● **HOW TO COMPLETE THIS TASK**
Please give an exact transcription of the records shown below.

● **DATA PROVIDED**
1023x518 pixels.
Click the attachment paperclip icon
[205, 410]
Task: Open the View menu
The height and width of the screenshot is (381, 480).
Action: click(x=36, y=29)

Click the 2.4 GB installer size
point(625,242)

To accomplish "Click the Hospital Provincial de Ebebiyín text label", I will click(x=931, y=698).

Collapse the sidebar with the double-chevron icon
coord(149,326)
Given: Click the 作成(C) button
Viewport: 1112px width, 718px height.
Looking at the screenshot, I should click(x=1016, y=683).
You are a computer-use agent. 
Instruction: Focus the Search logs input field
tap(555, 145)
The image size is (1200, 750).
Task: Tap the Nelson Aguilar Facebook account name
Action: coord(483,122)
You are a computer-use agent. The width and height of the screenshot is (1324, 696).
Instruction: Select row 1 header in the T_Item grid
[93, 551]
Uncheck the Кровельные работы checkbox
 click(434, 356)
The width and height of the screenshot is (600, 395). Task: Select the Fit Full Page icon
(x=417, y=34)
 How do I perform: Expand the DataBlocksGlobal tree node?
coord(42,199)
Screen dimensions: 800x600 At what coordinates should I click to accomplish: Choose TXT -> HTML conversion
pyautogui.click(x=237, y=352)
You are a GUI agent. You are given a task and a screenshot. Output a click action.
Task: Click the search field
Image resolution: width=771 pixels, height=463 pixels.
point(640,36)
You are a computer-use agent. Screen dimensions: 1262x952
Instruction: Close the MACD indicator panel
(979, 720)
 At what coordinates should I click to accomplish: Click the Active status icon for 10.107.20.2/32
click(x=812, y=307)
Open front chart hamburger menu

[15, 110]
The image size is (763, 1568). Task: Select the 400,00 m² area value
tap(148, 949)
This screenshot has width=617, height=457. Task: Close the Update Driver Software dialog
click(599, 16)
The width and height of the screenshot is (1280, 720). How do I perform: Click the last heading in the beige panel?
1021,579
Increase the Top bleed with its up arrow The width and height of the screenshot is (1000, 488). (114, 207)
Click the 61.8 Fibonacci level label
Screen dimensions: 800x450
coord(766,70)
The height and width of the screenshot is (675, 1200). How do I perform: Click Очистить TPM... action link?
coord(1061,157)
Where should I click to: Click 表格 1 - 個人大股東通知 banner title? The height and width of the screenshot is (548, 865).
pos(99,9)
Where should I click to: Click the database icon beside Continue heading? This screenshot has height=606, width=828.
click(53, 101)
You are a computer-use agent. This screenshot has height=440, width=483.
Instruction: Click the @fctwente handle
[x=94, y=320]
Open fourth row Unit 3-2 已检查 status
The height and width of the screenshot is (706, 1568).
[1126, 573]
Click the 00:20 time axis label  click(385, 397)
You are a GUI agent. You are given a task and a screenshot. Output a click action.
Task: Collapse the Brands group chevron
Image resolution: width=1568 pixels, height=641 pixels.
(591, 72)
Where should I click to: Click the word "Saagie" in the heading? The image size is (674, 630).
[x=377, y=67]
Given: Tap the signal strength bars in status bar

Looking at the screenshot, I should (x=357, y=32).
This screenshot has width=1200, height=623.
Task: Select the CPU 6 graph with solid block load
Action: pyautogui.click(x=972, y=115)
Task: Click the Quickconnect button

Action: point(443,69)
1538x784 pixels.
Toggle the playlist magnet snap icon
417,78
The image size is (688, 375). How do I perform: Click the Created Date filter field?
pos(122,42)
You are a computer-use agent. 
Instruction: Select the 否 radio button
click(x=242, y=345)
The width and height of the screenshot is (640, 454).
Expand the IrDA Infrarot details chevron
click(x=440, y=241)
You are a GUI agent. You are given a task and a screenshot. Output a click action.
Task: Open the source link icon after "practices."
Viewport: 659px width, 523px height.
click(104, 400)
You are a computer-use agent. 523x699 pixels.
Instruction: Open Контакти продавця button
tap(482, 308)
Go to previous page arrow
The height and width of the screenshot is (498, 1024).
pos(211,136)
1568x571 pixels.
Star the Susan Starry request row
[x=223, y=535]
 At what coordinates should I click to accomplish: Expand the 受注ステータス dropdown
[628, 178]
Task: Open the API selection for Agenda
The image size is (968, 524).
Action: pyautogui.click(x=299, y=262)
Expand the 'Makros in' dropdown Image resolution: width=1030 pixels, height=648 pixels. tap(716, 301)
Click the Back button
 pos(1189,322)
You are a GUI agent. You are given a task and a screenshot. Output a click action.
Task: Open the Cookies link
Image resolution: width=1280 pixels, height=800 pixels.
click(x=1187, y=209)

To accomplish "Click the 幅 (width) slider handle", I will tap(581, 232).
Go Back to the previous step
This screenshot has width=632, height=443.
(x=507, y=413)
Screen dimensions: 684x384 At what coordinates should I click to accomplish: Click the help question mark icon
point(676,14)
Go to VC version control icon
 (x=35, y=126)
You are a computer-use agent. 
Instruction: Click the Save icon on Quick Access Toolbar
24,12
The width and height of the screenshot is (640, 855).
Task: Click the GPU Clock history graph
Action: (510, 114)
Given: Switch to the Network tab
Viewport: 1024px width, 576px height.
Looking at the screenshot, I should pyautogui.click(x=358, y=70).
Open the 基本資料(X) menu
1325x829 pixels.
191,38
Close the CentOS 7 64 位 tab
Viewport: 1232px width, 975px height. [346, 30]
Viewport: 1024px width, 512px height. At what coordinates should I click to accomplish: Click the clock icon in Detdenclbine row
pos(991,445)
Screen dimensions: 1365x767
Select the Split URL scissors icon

● **ANSWER FOR THE TASK**
1023x518 pixels.
Click the attachment paperclip icon
[205, 410]
Task: Open the View menu
The height and width of the screenshot is (381, 480).
Action: click(x=36, y=29)

Click the 2.4 GB installer size
point(625,242)

To accomplish "Click the Hospital Provincial de Ebebiyín text label", I will click(x=931, y=698).

Collapse the sidebar with the double-chevron icon
coord(149,326)
Given: Click the 作成(C) button
Viewport: 1112px width, 718px height.
Looking at the screenshot, I should click(x=1016, y=683).
You are a computer-use agent. 
Instruction: Focus the Search logs input field
tap(555, 145)
The image size is (1200, 750).
Task: Tap the Nelson Aguilar Facebook account name
Action: coord(483,122)
You are a computer-use agent. The width and height of the screenshot is (1324, 696).
Instruction: Select row 1 header in the T_Item grid
[93, 551]
Uncheck the Кровельные работы checkbox
 click(434, 356)
The width and height of the screenshot is (600, 395). Task: Select the Fit Full Page icon
(x=417, y=34)
 How do I perform: Expand the DataBlocksGlobal tree node?
coord(42,199)
Screen dimensions: 800x600 At what coordinates should I click to accomplish: Choose TXT -> HTML conversion
pyautogui.click(x=237, y=352)
You are a GUI agent. You are given a task and a screenshot. Output a click action.
Task: Click the search field
Image resolution: width=771 pixels, height=463 pixels.
point(640,36)
You are a computer-use agent. Screen dimensions: 1262x952
Instruction: Close the MACD indicator panel
(979, 720)
 At what coordinates should I click to accomplish: Click the Active status icon for 10.107.20.2/32
click(x=812, y=307)
Open front chart hamburger menu

[15, 110]
The image size is (763, 1568). Task: Select the 400,00 m² area value
tap(148, 949)
This screenshot has width=617, height=457. Task: Close the Update Driver Software dialog
click(599, 16)
The width and height of the screenshot is (1280, 720). How do I perform: Click the last heading in the beige panel?
1021,579
Increase the Top bleed with its up arrow The width and height of the screenshot is (1000, 488). (114, 207)
Click the 61.8 Fibonacci level label
Screen dimensions: 800x450
coord(766,70)
The height and width of the screenshot is (675, 1200). How do I perform: Click Очистить TPM... action link?
coord(1061,157)
Where should I click to: Click 表格 1 - 個人大股東通知 banner title? The height and width of the screenshot is (548, 865).
pos(99,9)
Where should I click to: Click the database icon beside Continue heading? This screenshot has height=606, width=828.
click(53, 101)
You are a computer-use agent. This screenshot has height=440, width=483.
Instruction: Click the @fctwente handle
[x=94, y=320]
Open fourth row Unit 3-2 已检查 status
The height and width of the screenshot is (706, 1568).
[1126, 573]
Click the 00:20 time axis label  click(385, 397)
You are a GUI agent. You are given a task and a screenshot. Output a click action.
Task: Collapse the Brands group chevron
Image resolution: width=1568 pixels, height=641 pixels.
(591, 72)
Where should I click to: Click the word "Saagie" in the heading? The image size is (674, 630).
[x=377, y=67]
Given: Tap the signal strength bars in status bar

Looking at the screenshot, I should (x=357, y=32).
This screenshot has width=1200, height=623.
Task: Select the CPU 6 graph with solid block load
Action: pyautogui.click(x=972, y=115)
Task: Click the Quickconnect button

Action: point(443,69)
1538x784 pixels.
Toggle the playlist magnet snap icon
417,78
The image size is (688, 375). How do I perform: Click the Created Date filter field?
pos(122,42)
You are a computer-use agent. 
Instruction: Select the 否 radio button
click(x=242, y=345)
The width and height of the screenshot is (640, 454).
Expand the IrDA Infrarot details chevron
click(x=440, y=241)
You are a GUI agent. You are given a task and a screenshot. Output a click action.
Task: Open the source link icon after "practices."
Viewport: 659px width, 523px height.
click(104, 400)
You are a computer-use agent. 523x699 pixels.
Instruction: Open Контакти продавця button
tap(482, 308)
Go to previous page arrow
The height and width of the screenshot is (498, 1024).
pos(211,136)
1568x571 pixels.
Star the Susan Starry request row
[x=223, y=535]
 At what coordinates should I click to accomplish: Expand the 受注ステータス dropdown
[628, 178]
Task: Open the API selection for Agenda
The image size is (968, 524).
Action: pyautogui.click(x=299, y=262)
Expand the 'Makros in' dropdown Image resolution: width=1030 pixels, height=648 pixels. tap(716, 301)
Click the Back button
 pos(1189,322)
You are a GUI agent. You are given a task and a screenshot. Output a click action.
Task: Open the Cookies link
Image resolution: width=1280 pixels, height=800 pixels.
click(x=1187, y=209)

To accomplish "Click the 幅 (width) slider handle", I will tap(581, 232).
Go Back to the previous step
This screenshot has width=632, height=443.
(x=507, y=413)
Screen dimensions: 684x384 At what coordinates should I click to accomplish: Click the help question mark icon
point(676,14)
Go to VC version control icon
 (x=35, y=126)
You are a computer-use agent. 
Instruction: Click the Save icon on Quick Access Toolbar
24,12
The width and height of the screenshot is (640, 855).
Task: Click the GPU Clock history graph
Action: (510, 114)
Given: Switch to the Network tab
Viewport: 1024px width, 576px height.
Looking at the screenshot, I should pyautogui.click(x=358, y=70).
Open the 基本資料(X) menu
1325x829 pixels.
191,38
Close the CentOS 7 64 位 tab
Viewport: 1232px width, 975px height. [346, 30]
Viewport: 1024px width, 512px height. At what coordinates should I click to accomplish: Click the clock icon in Detdenclbine row
pos(991,445)
Screen dimensions: 1365x767
Select the Split URL scissors icon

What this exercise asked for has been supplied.